Entries taken from a collection
# # #

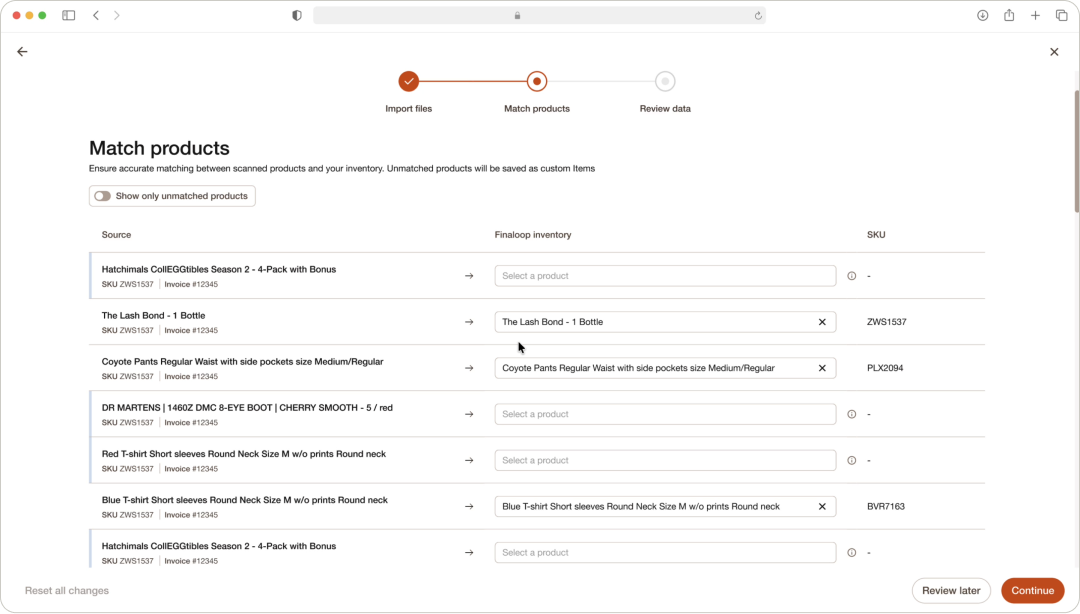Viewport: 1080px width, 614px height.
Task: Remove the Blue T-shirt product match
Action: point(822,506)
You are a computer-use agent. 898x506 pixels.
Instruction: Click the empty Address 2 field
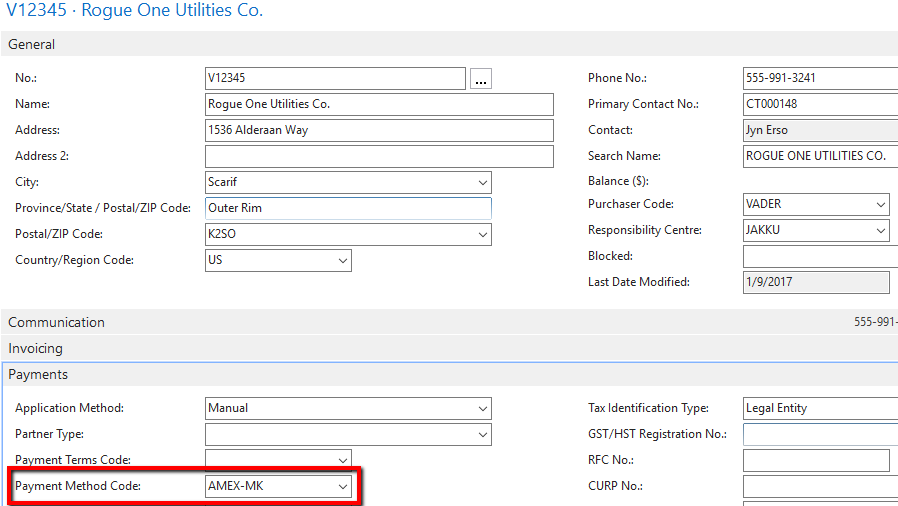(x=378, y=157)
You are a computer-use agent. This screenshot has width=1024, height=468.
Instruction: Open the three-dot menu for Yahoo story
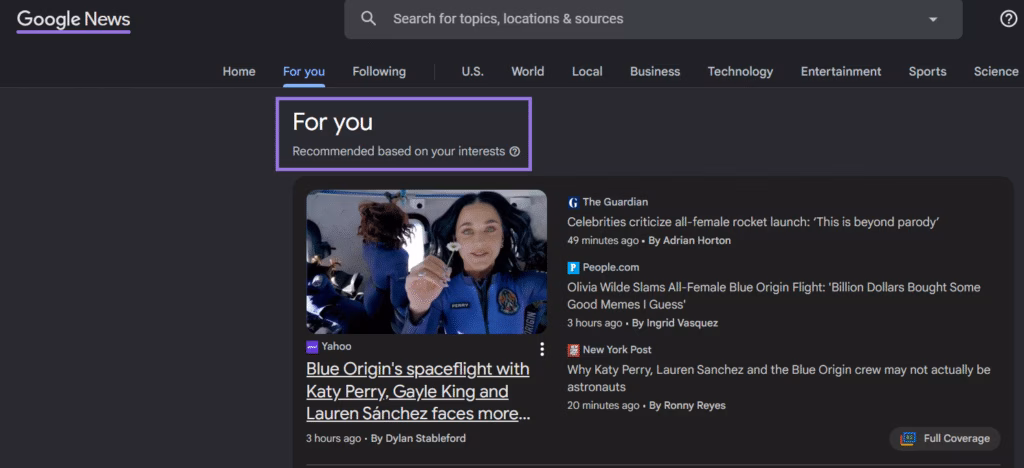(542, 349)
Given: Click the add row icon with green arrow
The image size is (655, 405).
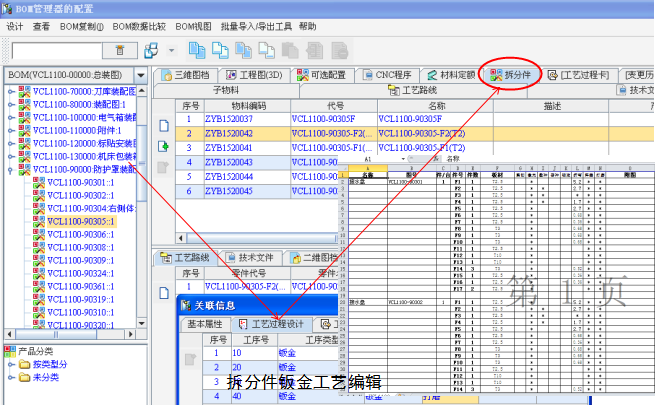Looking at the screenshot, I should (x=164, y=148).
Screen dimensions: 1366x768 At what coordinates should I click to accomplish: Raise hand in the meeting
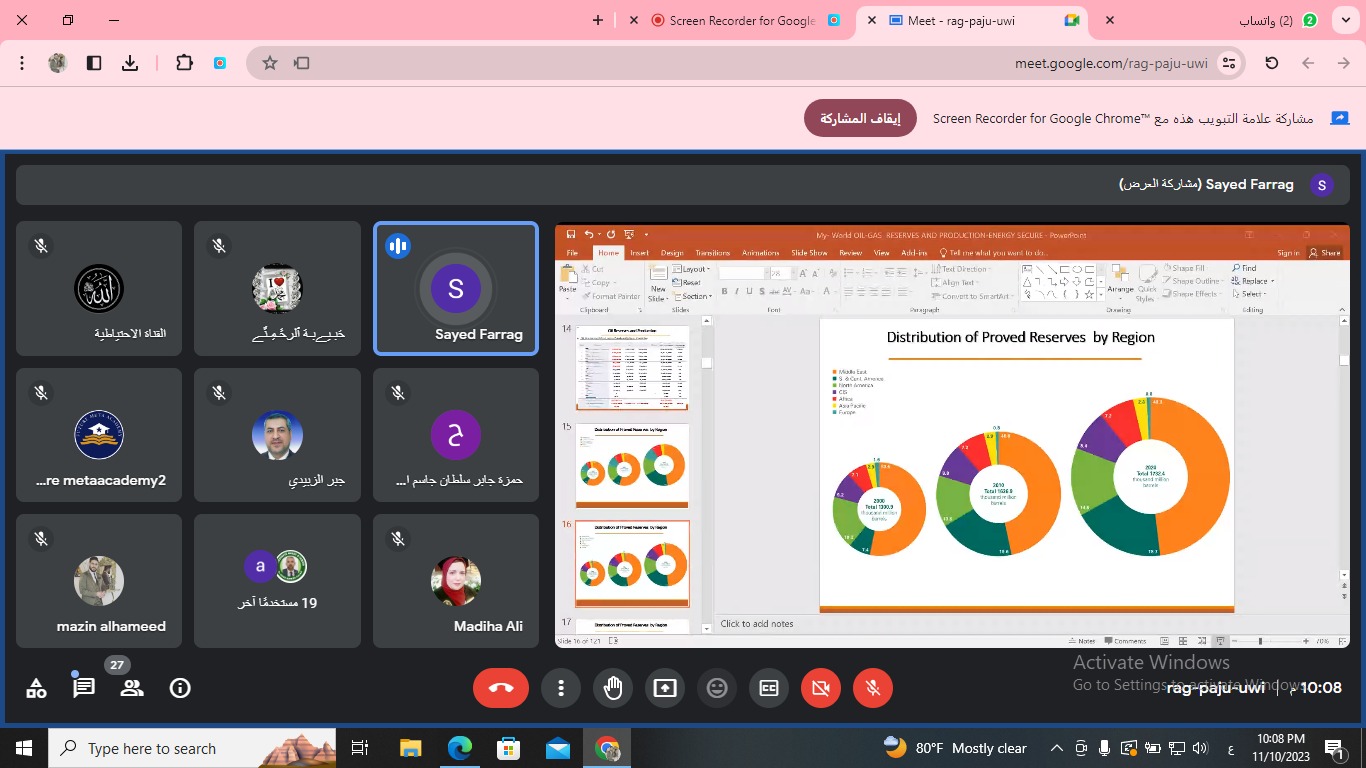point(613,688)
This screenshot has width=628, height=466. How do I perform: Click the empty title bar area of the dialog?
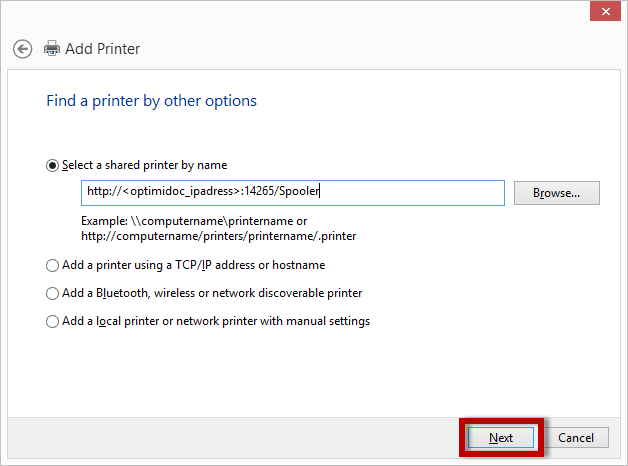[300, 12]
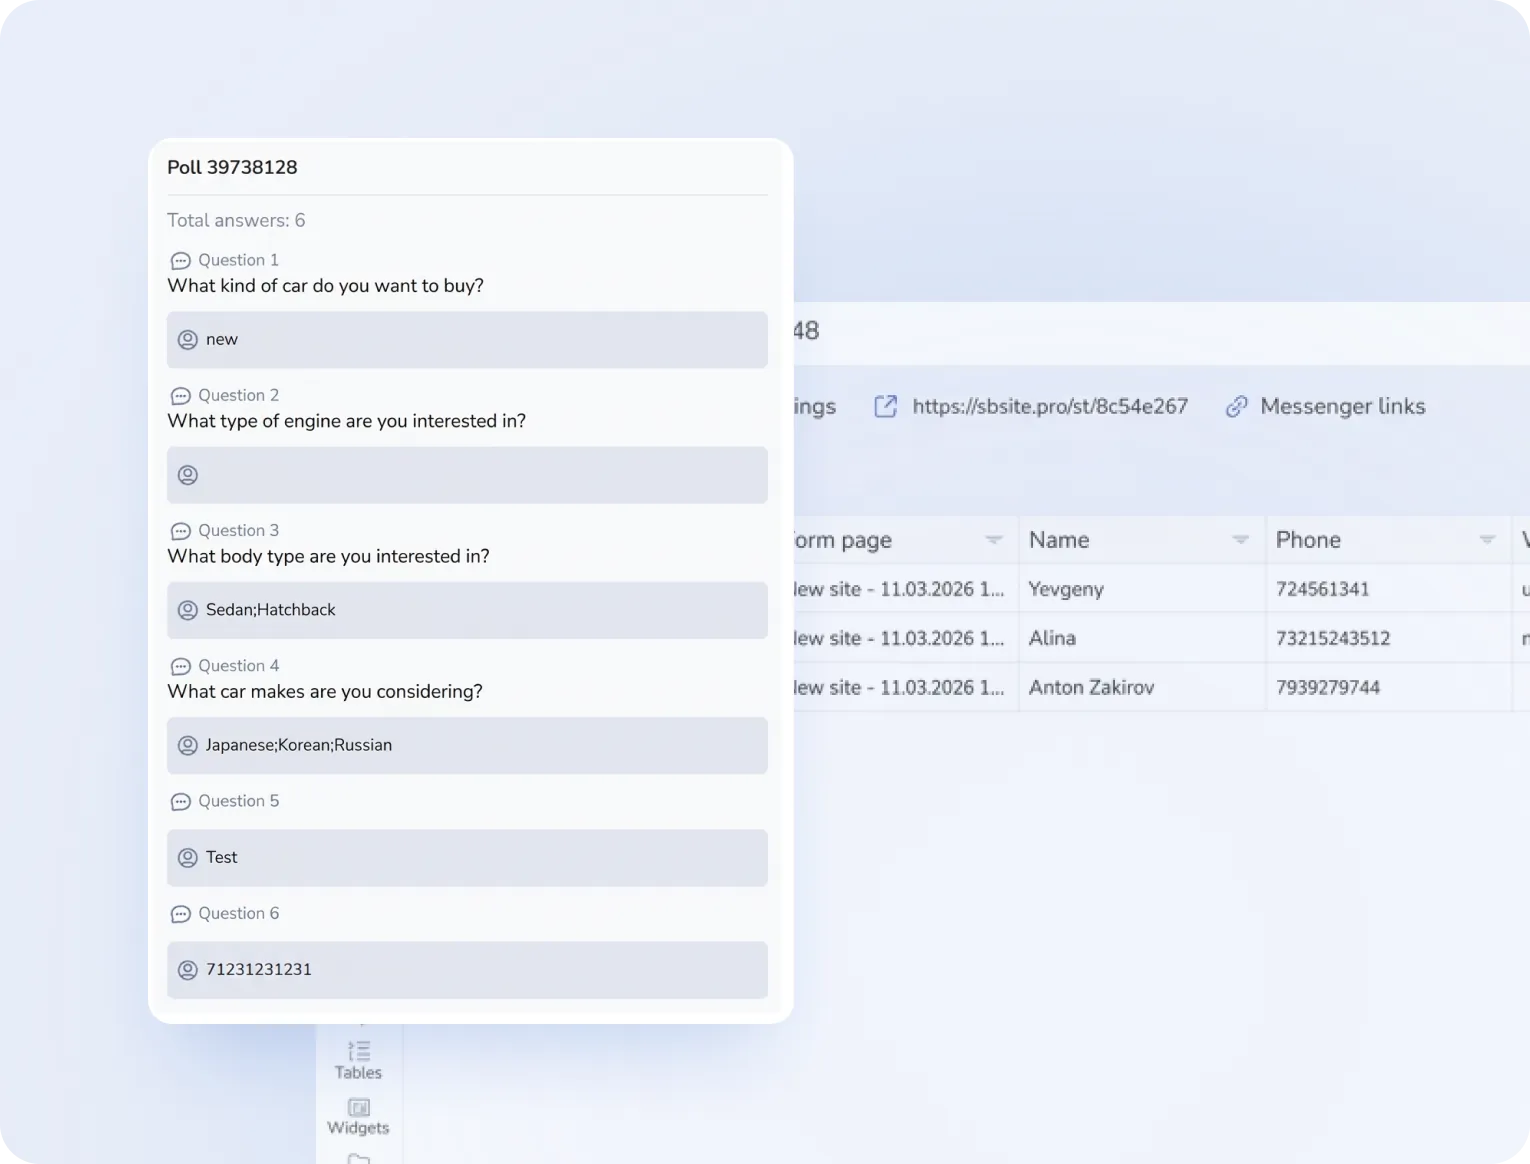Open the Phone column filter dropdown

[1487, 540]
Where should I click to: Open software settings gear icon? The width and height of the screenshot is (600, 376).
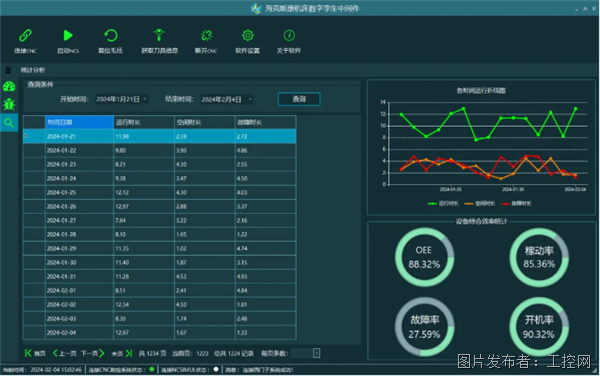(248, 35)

# # #

Work instructions: Which lines of the records above contain the word "computer"? Report each one.

Answer for this exercise:
You are a computer-use agent. 898x506 pixels.
You are a computer-use agent. This screenshot has width=1024, height=468.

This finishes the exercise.